Anton never slept much, and while he’d been getting more than the absolutely required few hours of sleep each night, some of that was shifted to the morning. That allowed him to spend more time looking at the stars, which was quite interesting considering that this was the biggest change he’d seen from his usual location. Roaming around through the various countries he noticed some differences, but he hadn’t exactly gone a week out to sea.

He saw Commodore Visser paying close attention to the stars as well, though for very different reasons. The other man was using them to navigate, though as he admitted that wouldn’t necessarily be good forever.

“Need any help taking measurements?” Anton asked. “I can at least keep accurate notes.” While Graotan was landlocked, Grand Elder Vandale had also possessed an interest in navigating by the stars, which he shared with Anton. It wasn’t as necessary on land, but an interesting practice regardless.
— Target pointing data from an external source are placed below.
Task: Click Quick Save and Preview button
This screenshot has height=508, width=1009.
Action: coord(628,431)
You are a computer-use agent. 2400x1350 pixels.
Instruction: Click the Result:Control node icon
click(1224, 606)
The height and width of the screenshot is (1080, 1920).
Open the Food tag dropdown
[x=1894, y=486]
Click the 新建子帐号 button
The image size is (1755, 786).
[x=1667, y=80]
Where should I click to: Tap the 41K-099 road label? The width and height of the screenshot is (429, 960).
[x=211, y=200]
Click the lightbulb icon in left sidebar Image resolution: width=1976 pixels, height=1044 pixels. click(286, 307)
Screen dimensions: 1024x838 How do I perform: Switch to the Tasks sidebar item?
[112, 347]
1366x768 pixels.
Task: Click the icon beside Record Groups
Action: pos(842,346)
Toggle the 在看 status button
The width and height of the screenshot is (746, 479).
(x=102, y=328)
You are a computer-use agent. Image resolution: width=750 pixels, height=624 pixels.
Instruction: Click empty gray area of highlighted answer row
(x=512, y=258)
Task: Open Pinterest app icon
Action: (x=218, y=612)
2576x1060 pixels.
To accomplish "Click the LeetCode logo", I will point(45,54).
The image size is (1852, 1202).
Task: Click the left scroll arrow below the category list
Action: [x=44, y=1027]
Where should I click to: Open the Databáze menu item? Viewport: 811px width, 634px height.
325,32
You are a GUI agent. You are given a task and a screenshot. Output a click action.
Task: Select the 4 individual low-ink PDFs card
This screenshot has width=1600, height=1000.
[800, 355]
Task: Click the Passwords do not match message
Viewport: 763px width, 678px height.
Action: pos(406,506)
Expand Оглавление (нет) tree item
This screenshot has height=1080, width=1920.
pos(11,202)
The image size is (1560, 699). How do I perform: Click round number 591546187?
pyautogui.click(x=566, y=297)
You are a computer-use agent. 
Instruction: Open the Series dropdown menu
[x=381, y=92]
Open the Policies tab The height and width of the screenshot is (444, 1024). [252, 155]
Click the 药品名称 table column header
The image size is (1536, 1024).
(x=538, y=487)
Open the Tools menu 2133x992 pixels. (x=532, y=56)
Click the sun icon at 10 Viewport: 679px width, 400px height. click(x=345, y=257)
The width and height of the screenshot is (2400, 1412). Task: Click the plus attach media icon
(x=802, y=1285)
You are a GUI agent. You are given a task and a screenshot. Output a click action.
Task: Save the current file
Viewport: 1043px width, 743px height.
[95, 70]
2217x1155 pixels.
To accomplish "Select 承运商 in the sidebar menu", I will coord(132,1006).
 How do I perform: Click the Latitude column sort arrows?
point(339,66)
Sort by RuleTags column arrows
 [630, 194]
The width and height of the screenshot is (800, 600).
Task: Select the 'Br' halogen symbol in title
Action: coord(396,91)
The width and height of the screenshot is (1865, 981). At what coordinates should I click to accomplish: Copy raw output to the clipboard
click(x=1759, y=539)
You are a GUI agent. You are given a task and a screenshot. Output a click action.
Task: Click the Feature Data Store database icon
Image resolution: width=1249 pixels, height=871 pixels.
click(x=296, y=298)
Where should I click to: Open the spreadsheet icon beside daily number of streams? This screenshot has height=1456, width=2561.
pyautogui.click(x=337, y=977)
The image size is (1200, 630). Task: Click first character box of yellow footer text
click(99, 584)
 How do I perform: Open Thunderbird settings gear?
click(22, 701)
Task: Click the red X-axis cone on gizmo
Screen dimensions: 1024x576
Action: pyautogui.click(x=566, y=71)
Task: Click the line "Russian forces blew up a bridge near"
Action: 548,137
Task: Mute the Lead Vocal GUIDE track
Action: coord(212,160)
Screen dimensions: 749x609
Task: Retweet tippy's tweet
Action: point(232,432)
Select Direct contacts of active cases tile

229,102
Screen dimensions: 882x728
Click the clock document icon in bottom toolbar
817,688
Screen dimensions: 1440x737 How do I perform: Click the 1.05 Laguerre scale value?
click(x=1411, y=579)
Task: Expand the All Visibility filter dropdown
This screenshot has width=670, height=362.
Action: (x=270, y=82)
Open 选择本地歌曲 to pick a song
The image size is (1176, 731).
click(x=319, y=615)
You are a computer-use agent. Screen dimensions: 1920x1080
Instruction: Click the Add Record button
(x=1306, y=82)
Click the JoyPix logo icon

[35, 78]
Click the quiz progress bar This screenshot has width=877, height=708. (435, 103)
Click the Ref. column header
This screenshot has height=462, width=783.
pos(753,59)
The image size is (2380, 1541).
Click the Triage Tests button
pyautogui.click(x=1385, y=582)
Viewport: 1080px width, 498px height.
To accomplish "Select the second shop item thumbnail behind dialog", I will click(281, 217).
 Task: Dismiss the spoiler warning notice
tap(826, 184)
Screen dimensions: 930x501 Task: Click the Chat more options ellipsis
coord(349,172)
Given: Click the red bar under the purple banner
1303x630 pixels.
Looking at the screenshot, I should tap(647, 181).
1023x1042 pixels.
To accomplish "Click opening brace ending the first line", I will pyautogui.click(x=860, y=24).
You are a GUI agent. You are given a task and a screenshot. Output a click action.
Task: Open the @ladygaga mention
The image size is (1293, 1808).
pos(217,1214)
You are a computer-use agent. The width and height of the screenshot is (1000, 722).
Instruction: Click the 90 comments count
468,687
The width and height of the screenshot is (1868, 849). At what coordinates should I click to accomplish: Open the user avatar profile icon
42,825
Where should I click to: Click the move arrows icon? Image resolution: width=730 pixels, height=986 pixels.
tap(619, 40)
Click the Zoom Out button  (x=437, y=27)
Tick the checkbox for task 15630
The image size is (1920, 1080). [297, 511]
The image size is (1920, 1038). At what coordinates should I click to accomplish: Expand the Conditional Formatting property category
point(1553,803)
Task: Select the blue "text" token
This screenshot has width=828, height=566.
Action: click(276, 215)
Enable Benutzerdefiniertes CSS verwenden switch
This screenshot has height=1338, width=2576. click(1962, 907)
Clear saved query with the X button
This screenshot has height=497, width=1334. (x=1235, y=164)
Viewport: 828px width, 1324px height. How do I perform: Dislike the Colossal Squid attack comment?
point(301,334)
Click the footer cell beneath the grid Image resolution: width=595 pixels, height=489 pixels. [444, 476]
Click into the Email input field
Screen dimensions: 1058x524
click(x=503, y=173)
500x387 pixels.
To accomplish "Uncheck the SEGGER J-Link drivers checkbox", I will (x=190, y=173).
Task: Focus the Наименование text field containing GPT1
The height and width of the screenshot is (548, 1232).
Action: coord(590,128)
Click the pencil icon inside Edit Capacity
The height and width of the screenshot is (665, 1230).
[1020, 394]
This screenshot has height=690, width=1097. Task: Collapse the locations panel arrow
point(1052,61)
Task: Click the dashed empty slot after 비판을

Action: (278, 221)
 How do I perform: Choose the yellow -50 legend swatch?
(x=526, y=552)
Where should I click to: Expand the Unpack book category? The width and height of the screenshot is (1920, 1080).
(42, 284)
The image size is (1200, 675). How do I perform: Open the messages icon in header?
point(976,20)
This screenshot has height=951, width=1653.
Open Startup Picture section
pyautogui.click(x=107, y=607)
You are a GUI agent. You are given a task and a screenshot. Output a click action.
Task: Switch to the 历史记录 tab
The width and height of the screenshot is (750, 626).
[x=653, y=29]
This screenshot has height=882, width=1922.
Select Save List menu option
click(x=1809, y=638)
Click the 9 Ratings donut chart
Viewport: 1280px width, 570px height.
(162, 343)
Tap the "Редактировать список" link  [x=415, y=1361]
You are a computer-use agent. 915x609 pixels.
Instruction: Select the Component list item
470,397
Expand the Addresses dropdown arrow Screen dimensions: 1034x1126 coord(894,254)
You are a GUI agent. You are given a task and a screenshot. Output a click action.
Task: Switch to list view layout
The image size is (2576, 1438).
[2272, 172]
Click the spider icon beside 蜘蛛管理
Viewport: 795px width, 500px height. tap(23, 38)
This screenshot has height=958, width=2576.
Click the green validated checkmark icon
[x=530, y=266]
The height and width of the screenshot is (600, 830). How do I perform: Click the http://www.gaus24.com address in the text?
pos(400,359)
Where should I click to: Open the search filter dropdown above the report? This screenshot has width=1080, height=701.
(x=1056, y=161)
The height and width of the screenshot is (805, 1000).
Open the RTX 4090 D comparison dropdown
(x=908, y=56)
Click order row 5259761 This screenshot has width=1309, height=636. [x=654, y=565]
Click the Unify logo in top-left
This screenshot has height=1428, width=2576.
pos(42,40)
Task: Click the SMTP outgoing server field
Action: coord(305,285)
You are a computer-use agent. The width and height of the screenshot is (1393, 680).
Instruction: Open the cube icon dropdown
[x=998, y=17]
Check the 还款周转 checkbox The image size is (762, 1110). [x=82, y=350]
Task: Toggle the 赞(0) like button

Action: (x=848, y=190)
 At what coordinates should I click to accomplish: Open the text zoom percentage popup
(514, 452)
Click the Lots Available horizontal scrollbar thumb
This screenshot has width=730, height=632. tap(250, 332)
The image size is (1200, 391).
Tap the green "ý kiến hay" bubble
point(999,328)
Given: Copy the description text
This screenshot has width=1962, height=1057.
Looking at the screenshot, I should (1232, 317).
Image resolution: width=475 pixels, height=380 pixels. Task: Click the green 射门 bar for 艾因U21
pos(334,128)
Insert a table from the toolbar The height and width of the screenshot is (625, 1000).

“Might as well,” the man said. “I’d thought to make new charts. A straight line journey isn’t exactly the best way to gather information, but if we do it right we should be able to at least keep ourselves on relatively the same heading. Can’t guarantee that the compass will stay accurate, and it doesn’t exactly help us find our way back to a known point unless we manage to avoid any drift due to sea currents. Which is… extremely unlikely.”

Anton nodded. Normally such a project was done over a long course of time, and preferably from stationary points. But if they could quickly take down locations of stars at a certain time and match them the next night, they could at least get a passing picture of how the sky changed. That was a place being cultivators was quite handy, as it allowed them to rapidly and precisely mark things down, even on a swaying ship.

They wouldn’t be entirely creating new information, of course. The intent was to stay mostly along the same line of latitude, which meant they would see the same stars in the sky, except for the difference in timing throughout the night. After all, both they and the season were moving at the same time. 

Anton learned quite a bit from Visser, who was glad to share what he knew. Getting some actual practice was good as well, since Anton had never really used the theoretical knowledge he had. Anton imagined he could have been a good sailor, but then again he likely could have handled any job. As long as he felt like he was getting actual work done, of course. Anton liked to see tangible results.

“What do you think we’ll find?” Anton asked.

“Hopefully… a big mass of land.” Visser shrugged. “I’d be quite happy to encounter some new islands. If we can plot their location then even if this expedition has to return for some reason, we’ll make measurable progress. I know that the various sects would be disappointed at that, but sometimes flinging ships at things just doesn’t work out. And we haven’t even run into real danger yet.”

Anton didn’t say anything, so as to not invite bad omens, but following the Commodore’s eyeline he found it wouldn’t have mattered. Dark clouds were on the horizon, and he didn’t have to be a seafarer to know that meant storms. The only question was whether or not they would be too much for them to handle. Of course, a single storm would not take out such a well equipped fleet- but it was possible for them to get worn down little by little.